Patients referred for treatment of retinoblastoma underwent ERG recordings during examination under anesthesia whenever possible at baseline, and following most treatment sessions, especially after intra-arterial chemotherapy. All recordings included photopic single flash (Photopic 3.0, “Phot SF”) and 30-Hz flicker (“Phot 30 Hz”) stimuli; when time permitted, many also underwent dark adaptation for 5 minutes (shorter than the ISCEV standard protocol to minimize anesthesia duration) followed by recordings of responses to scotopic rod-isolating (Scotopic 0.01, “Rod”) and scotopic maximal (Scotopic 3.0, “Scot Max”) flash stimuli. Response amplitudes were measured from averages of 10 replicate records to suppress the effects of unsteady baselines caused by the sevofluorane anesthesia. Correlations were calculated for the complete datasets between the four sets of responses amplitude data.
Complete photopic and scotopic ERG data was available from over 600 ERG studies of 108 patients. The correlation matrix for these ERG responses are detailed in Table I.

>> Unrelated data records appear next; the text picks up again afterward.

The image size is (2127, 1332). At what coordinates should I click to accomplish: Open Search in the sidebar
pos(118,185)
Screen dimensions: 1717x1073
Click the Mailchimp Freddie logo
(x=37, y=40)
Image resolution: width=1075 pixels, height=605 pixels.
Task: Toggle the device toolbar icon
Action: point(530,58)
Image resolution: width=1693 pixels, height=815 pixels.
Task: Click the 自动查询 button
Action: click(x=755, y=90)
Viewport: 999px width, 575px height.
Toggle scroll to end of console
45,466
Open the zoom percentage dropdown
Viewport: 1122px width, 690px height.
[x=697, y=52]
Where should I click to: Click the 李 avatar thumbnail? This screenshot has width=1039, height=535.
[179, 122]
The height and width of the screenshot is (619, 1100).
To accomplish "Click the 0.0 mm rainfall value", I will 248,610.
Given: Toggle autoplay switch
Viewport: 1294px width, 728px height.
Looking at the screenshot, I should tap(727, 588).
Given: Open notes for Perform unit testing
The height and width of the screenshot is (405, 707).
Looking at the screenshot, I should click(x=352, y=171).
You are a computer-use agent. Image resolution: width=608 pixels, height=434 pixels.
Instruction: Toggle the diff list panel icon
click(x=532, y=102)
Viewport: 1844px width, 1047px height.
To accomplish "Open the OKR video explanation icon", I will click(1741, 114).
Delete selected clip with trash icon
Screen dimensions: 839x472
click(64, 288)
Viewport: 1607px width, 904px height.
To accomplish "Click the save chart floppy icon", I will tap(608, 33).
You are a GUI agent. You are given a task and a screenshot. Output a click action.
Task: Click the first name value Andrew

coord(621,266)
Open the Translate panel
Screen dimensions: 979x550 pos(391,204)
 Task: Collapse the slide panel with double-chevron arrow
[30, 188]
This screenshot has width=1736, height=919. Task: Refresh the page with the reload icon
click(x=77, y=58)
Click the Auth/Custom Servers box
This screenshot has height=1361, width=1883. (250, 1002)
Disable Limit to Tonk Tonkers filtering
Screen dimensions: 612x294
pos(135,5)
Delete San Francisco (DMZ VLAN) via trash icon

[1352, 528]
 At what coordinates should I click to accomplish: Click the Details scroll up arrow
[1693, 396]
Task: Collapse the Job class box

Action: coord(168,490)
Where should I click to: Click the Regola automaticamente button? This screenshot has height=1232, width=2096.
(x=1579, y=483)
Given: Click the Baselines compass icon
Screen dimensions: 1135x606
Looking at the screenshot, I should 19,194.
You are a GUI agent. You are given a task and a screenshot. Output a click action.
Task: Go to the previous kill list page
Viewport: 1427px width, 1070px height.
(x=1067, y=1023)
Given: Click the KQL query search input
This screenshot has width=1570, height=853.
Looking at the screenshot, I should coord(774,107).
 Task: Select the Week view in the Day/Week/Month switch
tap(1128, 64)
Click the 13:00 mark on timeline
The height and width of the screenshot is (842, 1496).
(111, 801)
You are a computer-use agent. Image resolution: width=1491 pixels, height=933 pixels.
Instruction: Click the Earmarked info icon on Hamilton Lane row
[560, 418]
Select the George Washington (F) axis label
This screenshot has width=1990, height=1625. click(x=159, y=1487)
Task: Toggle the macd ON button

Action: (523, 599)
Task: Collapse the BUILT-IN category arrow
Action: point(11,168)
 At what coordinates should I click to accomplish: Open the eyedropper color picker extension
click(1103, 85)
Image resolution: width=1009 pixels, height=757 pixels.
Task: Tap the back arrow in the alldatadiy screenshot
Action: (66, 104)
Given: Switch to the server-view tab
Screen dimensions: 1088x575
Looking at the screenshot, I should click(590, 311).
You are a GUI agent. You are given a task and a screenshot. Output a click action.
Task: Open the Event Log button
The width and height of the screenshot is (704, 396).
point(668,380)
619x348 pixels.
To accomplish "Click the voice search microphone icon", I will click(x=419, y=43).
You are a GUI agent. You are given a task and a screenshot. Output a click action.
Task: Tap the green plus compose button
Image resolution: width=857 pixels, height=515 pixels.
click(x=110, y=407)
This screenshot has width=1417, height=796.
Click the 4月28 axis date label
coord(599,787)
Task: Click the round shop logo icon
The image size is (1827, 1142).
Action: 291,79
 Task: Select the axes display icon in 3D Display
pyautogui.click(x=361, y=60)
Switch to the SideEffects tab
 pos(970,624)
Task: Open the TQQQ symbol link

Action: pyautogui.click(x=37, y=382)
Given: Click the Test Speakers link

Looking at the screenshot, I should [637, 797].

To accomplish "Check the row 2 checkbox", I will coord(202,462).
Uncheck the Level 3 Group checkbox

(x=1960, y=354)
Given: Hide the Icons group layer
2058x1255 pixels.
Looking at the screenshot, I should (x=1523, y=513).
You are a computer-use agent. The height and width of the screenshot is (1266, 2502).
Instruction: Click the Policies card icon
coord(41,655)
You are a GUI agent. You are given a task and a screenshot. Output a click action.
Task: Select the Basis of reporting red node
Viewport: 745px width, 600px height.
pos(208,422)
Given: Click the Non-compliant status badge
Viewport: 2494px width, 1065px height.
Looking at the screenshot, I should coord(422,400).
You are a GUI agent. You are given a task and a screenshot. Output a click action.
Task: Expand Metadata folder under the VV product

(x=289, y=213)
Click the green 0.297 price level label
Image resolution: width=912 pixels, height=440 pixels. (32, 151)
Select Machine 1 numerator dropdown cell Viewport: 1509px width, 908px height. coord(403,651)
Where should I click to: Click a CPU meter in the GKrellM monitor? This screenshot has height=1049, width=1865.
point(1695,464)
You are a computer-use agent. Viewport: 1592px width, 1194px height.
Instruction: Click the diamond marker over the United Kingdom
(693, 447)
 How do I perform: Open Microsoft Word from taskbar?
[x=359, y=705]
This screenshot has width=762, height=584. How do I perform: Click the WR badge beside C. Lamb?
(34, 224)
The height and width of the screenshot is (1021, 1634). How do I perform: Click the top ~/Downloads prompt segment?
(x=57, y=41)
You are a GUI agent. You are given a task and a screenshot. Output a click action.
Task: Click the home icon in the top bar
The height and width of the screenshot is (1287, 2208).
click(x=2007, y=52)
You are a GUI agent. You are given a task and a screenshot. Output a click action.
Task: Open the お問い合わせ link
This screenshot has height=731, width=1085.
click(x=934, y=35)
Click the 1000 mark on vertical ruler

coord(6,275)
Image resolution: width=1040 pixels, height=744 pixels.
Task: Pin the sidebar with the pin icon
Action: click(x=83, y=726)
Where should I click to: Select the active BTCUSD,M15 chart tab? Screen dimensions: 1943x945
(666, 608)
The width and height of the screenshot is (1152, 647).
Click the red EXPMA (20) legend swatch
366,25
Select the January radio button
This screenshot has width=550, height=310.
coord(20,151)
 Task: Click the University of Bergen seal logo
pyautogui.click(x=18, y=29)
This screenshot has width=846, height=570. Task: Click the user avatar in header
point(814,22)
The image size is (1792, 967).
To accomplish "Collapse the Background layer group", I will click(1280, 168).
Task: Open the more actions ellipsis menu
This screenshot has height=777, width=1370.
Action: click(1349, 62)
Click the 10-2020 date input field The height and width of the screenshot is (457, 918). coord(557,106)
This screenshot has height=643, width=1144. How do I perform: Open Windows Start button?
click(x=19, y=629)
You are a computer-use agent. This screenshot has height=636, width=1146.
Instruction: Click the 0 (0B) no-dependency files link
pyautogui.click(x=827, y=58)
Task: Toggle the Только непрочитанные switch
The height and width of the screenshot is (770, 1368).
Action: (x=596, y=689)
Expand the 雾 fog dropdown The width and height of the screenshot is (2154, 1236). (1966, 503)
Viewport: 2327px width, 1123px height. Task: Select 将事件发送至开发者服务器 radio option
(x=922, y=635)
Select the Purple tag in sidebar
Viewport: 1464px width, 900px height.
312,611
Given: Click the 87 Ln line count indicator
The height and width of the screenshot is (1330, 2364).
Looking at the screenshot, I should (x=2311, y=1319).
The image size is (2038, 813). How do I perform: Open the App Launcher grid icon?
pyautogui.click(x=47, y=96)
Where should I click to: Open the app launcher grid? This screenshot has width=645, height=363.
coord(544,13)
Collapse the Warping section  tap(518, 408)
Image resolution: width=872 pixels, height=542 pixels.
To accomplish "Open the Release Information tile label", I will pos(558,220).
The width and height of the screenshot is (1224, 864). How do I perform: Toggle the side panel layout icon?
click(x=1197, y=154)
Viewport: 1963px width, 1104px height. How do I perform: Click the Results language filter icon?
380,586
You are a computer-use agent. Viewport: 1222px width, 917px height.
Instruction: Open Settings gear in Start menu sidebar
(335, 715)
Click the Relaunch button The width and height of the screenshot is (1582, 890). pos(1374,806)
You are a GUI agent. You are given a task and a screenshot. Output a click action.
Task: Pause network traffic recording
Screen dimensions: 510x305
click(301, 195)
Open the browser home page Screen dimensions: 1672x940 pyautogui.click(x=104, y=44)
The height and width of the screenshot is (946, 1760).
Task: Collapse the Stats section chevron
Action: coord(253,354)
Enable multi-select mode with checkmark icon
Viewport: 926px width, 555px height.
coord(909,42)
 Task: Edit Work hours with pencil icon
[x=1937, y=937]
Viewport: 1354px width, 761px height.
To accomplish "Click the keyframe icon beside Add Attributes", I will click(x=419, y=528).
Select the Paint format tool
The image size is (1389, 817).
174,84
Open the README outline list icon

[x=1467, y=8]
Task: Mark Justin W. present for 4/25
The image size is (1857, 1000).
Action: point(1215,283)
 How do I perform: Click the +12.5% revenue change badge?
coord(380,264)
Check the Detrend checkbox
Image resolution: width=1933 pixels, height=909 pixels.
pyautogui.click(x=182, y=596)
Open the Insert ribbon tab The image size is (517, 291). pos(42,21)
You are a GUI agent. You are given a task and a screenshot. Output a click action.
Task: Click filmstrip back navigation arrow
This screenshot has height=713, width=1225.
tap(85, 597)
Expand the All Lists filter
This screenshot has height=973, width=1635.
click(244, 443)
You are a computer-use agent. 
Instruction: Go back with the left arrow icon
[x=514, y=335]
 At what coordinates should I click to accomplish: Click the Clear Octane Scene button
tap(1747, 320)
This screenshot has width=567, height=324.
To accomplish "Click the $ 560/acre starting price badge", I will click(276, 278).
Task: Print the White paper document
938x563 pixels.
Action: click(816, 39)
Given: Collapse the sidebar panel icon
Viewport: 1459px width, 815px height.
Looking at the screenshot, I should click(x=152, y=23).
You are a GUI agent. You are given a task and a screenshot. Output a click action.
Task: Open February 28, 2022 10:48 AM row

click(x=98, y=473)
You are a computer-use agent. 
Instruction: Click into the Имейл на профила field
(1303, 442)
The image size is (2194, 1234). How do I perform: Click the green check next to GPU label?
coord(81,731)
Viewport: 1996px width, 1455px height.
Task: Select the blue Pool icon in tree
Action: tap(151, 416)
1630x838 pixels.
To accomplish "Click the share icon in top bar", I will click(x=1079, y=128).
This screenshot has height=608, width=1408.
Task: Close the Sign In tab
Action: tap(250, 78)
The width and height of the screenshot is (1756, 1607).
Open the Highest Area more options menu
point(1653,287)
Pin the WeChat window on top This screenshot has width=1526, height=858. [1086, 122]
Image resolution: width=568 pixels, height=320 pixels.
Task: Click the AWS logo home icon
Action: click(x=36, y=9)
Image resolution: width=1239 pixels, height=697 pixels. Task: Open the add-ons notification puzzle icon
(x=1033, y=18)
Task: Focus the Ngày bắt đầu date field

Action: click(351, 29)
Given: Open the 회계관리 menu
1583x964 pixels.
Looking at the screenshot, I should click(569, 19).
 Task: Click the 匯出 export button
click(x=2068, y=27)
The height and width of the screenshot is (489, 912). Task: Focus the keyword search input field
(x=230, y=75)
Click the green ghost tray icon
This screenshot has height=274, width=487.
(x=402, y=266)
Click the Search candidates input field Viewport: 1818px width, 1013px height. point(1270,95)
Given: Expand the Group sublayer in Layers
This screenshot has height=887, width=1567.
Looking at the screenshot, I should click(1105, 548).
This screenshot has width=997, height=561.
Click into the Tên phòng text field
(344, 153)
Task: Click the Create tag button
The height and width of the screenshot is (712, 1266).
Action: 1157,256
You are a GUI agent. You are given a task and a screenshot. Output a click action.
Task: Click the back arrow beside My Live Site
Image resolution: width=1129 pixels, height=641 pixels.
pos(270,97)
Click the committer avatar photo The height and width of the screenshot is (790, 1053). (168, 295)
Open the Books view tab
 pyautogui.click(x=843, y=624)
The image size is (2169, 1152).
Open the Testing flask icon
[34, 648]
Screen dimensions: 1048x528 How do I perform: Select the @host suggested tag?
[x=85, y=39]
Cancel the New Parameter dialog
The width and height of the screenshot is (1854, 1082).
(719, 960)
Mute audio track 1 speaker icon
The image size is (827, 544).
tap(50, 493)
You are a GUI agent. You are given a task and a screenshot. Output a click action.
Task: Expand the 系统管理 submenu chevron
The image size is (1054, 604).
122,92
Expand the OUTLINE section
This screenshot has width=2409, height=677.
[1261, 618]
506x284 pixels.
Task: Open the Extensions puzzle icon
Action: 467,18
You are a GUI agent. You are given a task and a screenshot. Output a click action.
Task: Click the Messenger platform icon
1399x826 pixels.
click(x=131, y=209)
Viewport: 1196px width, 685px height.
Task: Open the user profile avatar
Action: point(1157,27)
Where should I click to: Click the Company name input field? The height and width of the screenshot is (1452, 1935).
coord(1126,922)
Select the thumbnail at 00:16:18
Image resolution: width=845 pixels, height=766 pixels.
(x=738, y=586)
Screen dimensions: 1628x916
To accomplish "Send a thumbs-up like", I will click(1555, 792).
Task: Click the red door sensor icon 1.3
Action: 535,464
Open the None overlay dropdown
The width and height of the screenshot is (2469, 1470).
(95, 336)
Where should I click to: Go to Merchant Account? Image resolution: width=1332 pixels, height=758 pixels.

Under our recording conditions, ERG responses of eyes with untreated retinoblastoma or following intra-arterial treatment for retinoblastoma show very high correlations between 30-Hz flicker amplitude responses and the three other standard photopic and scotopic ERG response amplitudes. The reductions in ERG amplitudes seen in these eyes do not appear to be selective for rod or cone systems. These observations support the use of photopic response amplitudes (especially in response to 30-Hz flicker) as the primary ERG outcome measure in studies of treated and untreated eyes with retinoblastoma when more complete ERG protocols may be impractical.